Putin set to attend BRICS summit in South Africa

BRICS heads of state will discuss Russia’s invasion of Ukraine at the five-nation bloc’s summit next month as South Africa drives a continental initiative to bring an end to the conflict, President Cyril Ramaphosa said.

“When we meet, we will be discussing the various crises that are taking place around the world,” Ramaphosa said at a meeting of governing party officials in Johannesburg on Thursday. “We will also discuss the crisis in Europe between Russia and Ukraine.”

Ramaphosa held talks Thursday with Ukrainian President Volodymyr Zelenskiy to discuss an effort by African leaders to help end hostilities.

The South African leader and three other African heads of state presented their 10-point plan to Zelenskiy and Russian leader Vladimir Putin last month.

The talks between Ramaphosa and Zelenskiy focused on the plan and “particularly the release of the children who have to be taken back to their own country and own parents,” Ramaphosa said at a dialogue on BRICS hosted by the governing party in Johannesburg.

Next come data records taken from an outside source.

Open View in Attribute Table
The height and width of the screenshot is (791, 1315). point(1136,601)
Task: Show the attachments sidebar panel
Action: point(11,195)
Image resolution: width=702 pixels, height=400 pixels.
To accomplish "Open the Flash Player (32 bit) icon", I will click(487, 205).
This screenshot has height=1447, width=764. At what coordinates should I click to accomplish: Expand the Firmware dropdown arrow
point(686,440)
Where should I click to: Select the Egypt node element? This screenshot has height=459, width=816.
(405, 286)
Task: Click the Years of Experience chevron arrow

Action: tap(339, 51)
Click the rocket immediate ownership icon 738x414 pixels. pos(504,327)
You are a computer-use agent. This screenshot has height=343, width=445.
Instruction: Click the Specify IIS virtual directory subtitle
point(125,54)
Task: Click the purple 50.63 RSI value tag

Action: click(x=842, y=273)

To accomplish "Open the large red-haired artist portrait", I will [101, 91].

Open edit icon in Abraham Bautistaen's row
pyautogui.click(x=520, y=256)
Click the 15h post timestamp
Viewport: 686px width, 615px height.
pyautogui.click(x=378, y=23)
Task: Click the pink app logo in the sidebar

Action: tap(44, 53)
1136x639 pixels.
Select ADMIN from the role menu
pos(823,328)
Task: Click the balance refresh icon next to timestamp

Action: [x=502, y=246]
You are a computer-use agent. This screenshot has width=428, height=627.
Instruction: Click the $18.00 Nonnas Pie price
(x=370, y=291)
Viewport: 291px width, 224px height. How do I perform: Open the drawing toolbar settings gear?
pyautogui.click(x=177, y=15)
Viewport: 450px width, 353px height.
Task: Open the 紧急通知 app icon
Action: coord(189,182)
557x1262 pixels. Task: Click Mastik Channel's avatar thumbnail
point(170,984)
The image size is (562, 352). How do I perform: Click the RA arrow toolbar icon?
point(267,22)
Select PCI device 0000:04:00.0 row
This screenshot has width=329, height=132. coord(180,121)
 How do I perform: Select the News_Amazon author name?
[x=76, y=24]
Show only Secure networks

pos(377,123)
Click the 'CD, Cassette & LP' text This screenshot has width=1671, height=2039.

The leaders of BRICS — Brazil, Russia, India, China and South Africa — are due to hold a summit Aug. 22-24 in Johannesburg.

The bloc, formed in 2009, has been striving to gain more clout globally as a way of counterbalancing the dominance the US and its traditional allies have in multilateral financial institutions such as the World Bank and the International Monetary Fund.

A key issue Pretoria is confronting before the summit is whether Putin will attend in person.

As a signatory to the Rome Statute that established the International Criminal Court, the South African authorities would be obliged to arrest the Russian leader on an arrest warrant the tribunal issued against him in March for war crimes related to the alleged abduction of children from Ukraine — if he does come.

Putin Options

Russia refused a request by Ramaphosa for their delegation to be led by Foreign Minister Sergei Lavrov instead of Putin, South African Deputy President Paul Mashatile said in an interview with the Johannesburg-based Mail & Guardian newspaper on Friday.

India and Brazil rejected a second option to move the summit to China, while a proposal to host the event virtually was opposed by all four nations, he said.

“Discussions with Putin are continuing” on his attendance, Mashatile said. “We understand we are bound by the Rome Statue, but we can’t invite someone, and then you arrest them. You can understand our dilemma. We would be happy if he doesn’t come.”

The prospect of Putin visiting South Africa heightened investor concern that the country’s close ties to Moscow threaten its relations with some of its biggest trading partners, including the US.

America’s ambassador to South Africa last month accused Pretoria of contradicting its neutral stance on the war in Ukraine by supplying weapons to Russia, an allegation the government denied.

South Africa’s business community has urged the government to make public its decision on how it will handle Putin’s attendance, BRICS business council member and Aspen Pharmacare Holdings Ltd. executive Stavros Nicolaou said at the meeting.

“We are hopeful that a decision will be taken once and for all shortly so that you know what you are dealing with at the end of the day,” Nicolaou said. “Markets, and business hate uncertainty.”